Porosity determination was by helium injection and permeability to air under unstressed conditions. 24 samples are measured and 92 measurements are collected from the previous report by Sinopec.

All samples were impregnated with blue epoxy resin in a vacuum to remove gas from the samples. Modal point count analysis was carried out on all samples to investigate grain size, mineralogy, pore type, and pore volume (300 points in each section). Selected samples were examined for the habits of diagenetic minerals and textural relationships between diagenetic minerals using scanning electron microscopy (SEM).

X-ray diffraction analysis was undertaken on the <2 μm fraction of 14 samples to establish the clay mineralogy. Clay-fraction XRD analyses were run airdried, after solvation with ethylene glycol vapor overnight, and after heat treatment at 350°C for 2 hours.

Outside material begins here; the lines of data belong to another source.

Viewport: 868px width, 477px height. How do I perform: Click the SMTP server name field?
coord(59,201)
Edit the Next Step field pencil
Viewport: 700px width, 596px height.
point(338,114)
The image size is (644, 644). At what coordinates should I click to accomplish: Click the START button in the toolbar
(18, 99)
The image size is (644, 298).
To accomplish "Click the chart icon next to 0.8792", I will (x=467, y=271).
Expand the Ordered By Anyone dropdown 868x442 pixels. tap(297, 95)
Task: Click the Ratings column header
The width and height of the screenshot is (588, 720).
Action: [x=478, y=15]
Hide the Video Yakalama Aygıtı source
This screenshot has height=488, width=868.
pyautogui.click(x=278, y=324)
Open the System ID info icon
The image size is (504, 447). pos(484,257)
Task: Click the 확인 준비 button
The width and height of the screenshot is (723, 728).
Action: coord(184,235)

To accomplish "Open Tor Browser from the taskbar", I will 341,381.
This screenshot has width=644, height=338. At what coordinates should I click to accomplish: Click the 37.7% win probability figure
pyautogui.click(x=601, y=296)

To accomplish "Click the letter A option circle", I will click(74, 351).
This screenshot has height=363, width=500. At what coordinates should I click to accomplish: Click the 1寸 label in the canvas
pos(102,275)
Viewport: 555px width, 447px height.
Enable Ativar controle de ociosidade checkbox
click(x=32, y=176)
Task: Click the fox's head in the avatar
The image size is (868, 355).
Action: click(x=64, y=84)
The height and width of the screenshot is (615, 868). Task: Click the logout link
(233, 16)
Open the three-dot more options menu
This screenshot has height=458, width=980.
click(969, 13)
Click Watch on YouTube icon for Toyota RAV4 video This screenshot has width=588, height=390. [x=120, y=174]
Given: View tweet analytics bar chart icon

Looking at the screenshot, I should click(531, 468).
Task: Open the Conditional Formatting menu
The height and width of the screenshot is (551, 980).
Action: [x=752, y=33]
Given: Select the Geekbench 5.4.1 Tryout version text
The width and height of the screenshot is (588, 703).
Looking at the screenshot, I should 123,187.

All samples were made into 100-μm-thick doubly polished thin sections for oil-filled inclusions petrographic studies. By using incident ultraviolet light and transmitted white light with a Nikon 80I microscope, the pore bitumens (free oils and solid bitumens) and oil-filled inclusions were identified and classified. Their paragenetic sequences were also observed. The wavelength of the emission fluorescence is greater than 420 nm. The fluorescence spectra of individual oil-filled inclusion were acquired using a HORIBA IHR320 Core3 miniature fiber optic spectrometer.

4. Results and Analysis

The petrology, structure, type, and content of authigenic minerals and physical properties of 24 core samples are tested. The results are shown in Table 1.

4.1. Physical Properties

The overall reservoir property of the reservoir is tight, with porosity of 1.4%-9.2% and average value of 6.3%, permeability of with an average value of (Table 1 and Figure 4). The present thin section porosity is low (0-4.4%), and the pore type is mainly residual primary intergranular pore (0.2-3.2%), which is generally irregular triangle or polygon. In addition, some intergranular and intragranular dissolution pores are developed, but the proportion is relatively low (0.2-1.4%).

4.2. Petrology

According to the thin section identification and statistical analysis of the above samples, the lower member of the Silurian Kepingtage formation in the study area are all classified as litharenite using the classification of Folk [28] (Figure 5). The average content of detrital quartz grains is 40.9%, which is dominated by single crystal quartz and a small amount of polycrystalline quartz and chert. The rock fragment has an average content of 53.3%, mainly comprised of metamorphic rock fragments and sedimentary rock fragments, indicating the composition maturity is relatively low. The content of feldspar is low, with an average content of 5.7%. The sandstones are mainly fine-grained, and the median grain size is 146-266 μm. Sorting varied from good to medium, and the roundness is generally subangular to subrounded (Table 1).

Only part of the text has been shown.